Material supplied Block Start
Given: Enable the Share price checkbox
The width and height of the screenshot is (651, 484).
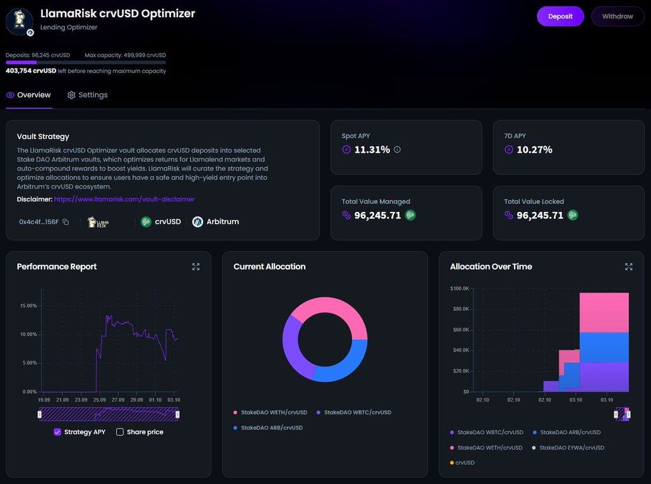Looking at the screenshot, I should 120,432.
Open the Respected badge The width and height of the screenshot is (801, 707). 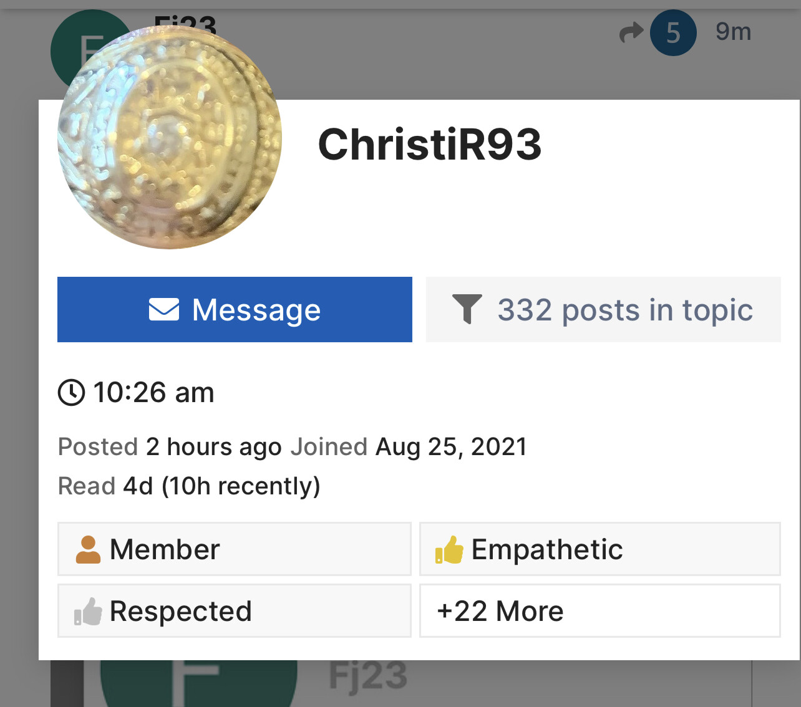pos(235,610)
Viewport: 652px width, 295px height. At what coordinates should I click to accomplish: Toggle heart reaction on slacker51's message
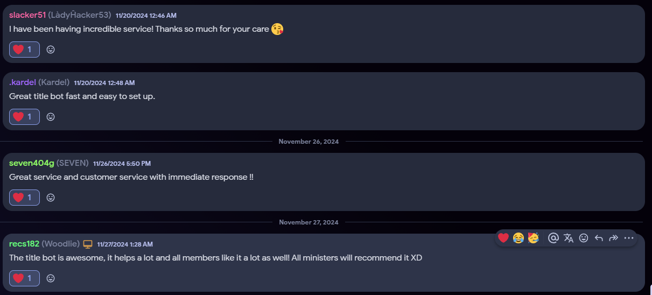tap(24, 50)
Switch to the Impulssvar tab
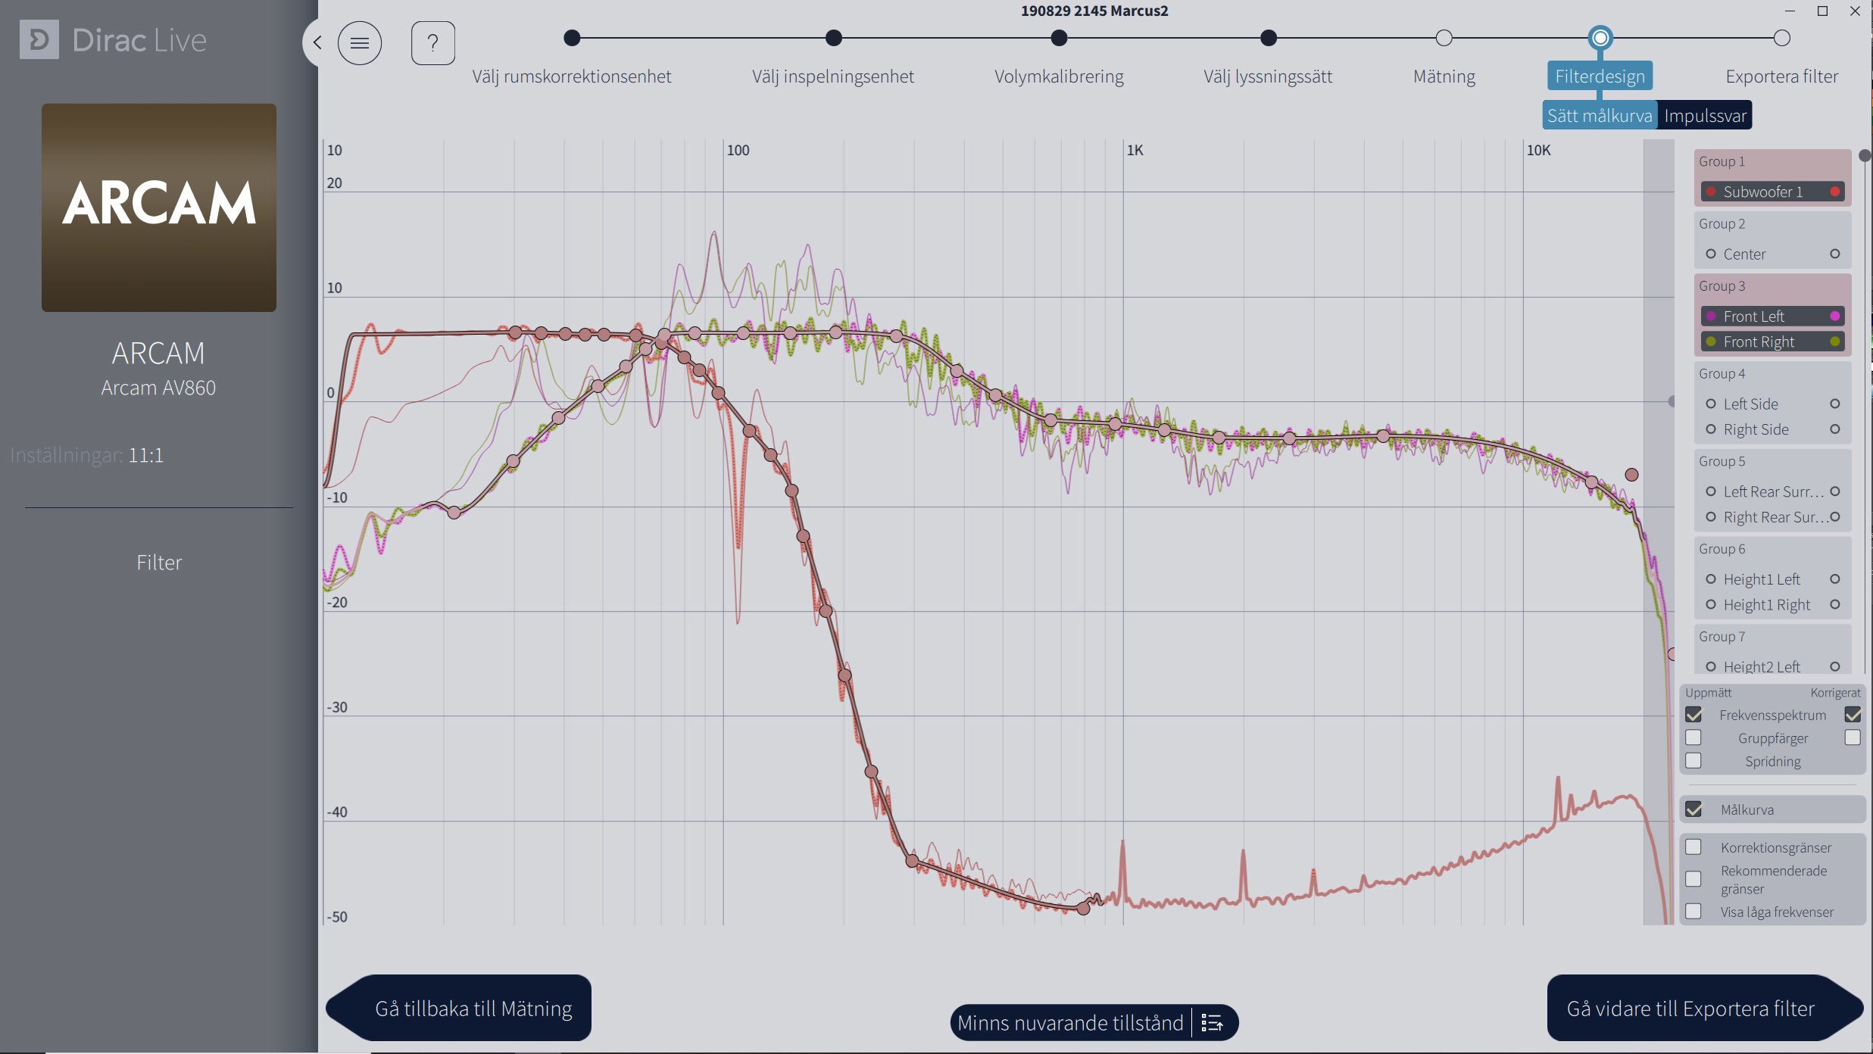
Material supplied Block End
Aim of the task: Set out, exactly as given, the line that contains "Viewport: 652px width, 295px" along with each line after it through the end of the records above; omit the pictures.

Problem solution:
Viewport: 652px width, 295px height. At what coordinates should I click to accomplish: Toggle heart reaction on slacker51's message
tap(24, 50)
Switch to the Impulssvar tab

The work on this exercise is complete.